Struan is taking his Highers when we meet him. He has a place at uni to study dentistry the following year, but right now has some time on his hands. His enthusiastic English teacher suggests he applies for the position of carer to Literary Giant Philip Prys. Struan has plenty of experience caring for the desperately sick and dying, even at his young age. He’s not entirely sure about London, but it ought to be an experience at least.
The family he encounters in Hampstead certainly are an experience. Philip needs a lot of looking after, but actually he’s the least of Struan’s problems. There are two Mrs Prys’ to deal with; one takes a dislike to Struan, the other is just a bit too enchanting. Philip’s children bring their own challenges. Jake resents and looks down on Struan, appears and disappears on a whim and manipulates the rest of the family. Juliet is a sweet thing but struggling to assert her own independence and come to terms with herself. Add in a supporting cast of characters and you have yourself a coming of age story with added comedy.
I loved Struan, and Juliet. They are both growing up, but in very different ways. Struan is old before his time; too much responsibility too early has made him very mature in some ways but naïve in others.
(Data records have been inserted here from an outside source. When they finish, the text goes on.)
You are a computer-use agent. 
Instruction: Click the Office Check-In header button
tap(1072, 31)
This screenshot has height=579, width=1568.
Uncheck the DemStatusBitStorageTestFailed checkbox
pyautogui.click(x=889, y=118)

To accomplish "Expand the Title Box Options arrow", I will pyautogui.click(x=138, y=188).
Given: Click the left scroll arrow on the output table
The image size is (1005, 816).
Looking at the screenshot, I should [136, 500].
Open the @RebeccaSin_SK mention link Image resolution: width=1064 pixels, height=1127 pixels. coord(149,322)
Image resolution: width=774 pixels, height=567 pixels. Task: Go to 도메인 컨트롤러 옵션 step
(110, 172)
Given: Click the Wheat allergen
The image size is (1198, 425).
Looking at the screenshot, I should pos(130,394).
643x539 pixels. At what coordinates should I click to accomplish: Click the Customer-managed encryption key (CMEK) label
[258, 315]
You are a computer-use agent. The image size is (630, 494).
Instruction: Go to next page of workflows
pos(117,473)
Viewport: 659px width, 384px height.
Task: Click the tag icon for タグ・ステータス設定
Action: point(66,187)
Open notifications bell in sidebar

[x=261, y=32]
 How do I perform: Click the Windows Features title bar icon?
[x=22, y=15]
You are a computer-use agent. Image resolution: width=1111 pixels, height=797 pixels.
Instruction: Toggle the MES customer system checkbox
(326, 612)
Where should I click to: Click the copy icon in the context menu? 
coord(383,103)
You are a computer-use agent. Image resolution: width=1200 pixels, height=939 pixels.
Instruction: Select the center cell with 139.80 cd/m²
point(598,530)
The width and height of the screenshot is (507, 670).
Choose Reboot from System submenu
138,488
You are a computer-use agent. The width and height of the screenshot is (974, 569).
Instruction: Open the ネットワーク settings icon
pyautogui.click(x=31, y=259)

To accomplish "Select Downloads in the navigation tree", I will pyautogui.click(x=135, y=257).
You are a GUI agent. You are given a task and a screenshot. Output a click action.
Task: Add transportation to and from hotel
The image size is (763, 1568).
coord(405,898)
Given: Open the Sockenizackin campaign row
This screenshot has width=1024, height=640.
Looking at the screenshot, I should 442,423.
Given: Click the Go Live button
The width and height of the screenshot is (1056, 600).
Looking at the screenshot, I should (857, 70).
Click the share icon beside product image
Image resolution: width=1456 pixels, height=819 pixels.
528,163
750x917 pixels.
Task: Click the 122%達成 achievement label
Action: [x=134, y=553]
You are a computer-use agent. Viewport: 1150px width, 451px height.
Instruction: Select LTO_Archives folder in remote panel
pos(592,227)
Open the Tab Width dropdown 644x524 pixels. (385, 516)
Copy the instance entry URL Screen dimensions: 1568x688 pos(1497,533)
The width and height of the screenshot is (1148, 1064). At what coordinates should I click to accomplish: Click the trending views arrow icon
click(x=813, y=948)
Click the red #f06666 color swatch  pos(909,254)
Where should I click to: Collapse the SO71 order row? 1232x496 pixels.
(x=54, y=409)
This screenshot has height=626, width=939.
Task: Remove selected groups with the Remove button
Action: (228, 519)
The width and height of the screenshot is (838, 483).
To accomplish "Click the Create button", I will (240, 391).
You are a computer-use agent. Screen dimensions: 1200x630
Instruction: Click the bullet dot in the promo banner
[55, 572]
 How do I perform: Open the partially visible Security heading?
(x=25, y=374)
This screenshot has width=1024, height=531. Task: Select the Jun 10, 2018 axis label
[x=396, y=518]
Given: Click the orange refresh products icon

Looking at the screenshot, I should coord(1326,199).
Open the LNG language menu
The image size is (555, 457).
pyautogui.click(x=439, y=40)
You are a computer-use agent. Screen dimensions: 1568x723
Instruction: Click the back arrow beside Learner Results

His lack of interest in drinking, sex, and general messing about baffles Juliet. At sixteen, her interest in all these things is acute. I took my GCSEs in the summer of ’89 too, and sympathise a lot with Juliet. Revision, exams, friends, jobs, boys, The Future – yes, these were all crowding in my mind too. Despite falling out with her mother, uncertainty over her exam results, and an anorexic best friend, Juliet remains remarkably cheerful. Spending time with Struan benefits the both of them.
Struan experiences the most dramatic change, as his eyes are opened to different ways of life. He’s not at all convinced it’s better in London, but it does him good to get out of his home town for a while. His teacher Mr Fox amused me; his earnest, missionary zeal for helping the poor insular folk of Cuik is painfully funny. That condescending attitude to anyone not from the metropolis is even more pronounced in Jake. He’s an obnoxious brat, but Struan even finds some genuine sympathy for him. I liked that even though the characters tend towards the grotesque or carnivalesque, they don’t tip over into monstrous. They are given histories, thoughts, and emotions that allow them some redemption.
There is no great mystery to solve or plot to unravel in Meeting the English. It is the story of one young man, one family, and one summer. Plenty still happens, but this is small-scale drama, written with warmth, wit and humour. I had a great time reading it, being reminded of all the events big and small that happened that year.
Thank you to Picador for sending me an advance copy of this book. It is published 9 May 2013 in Hardback.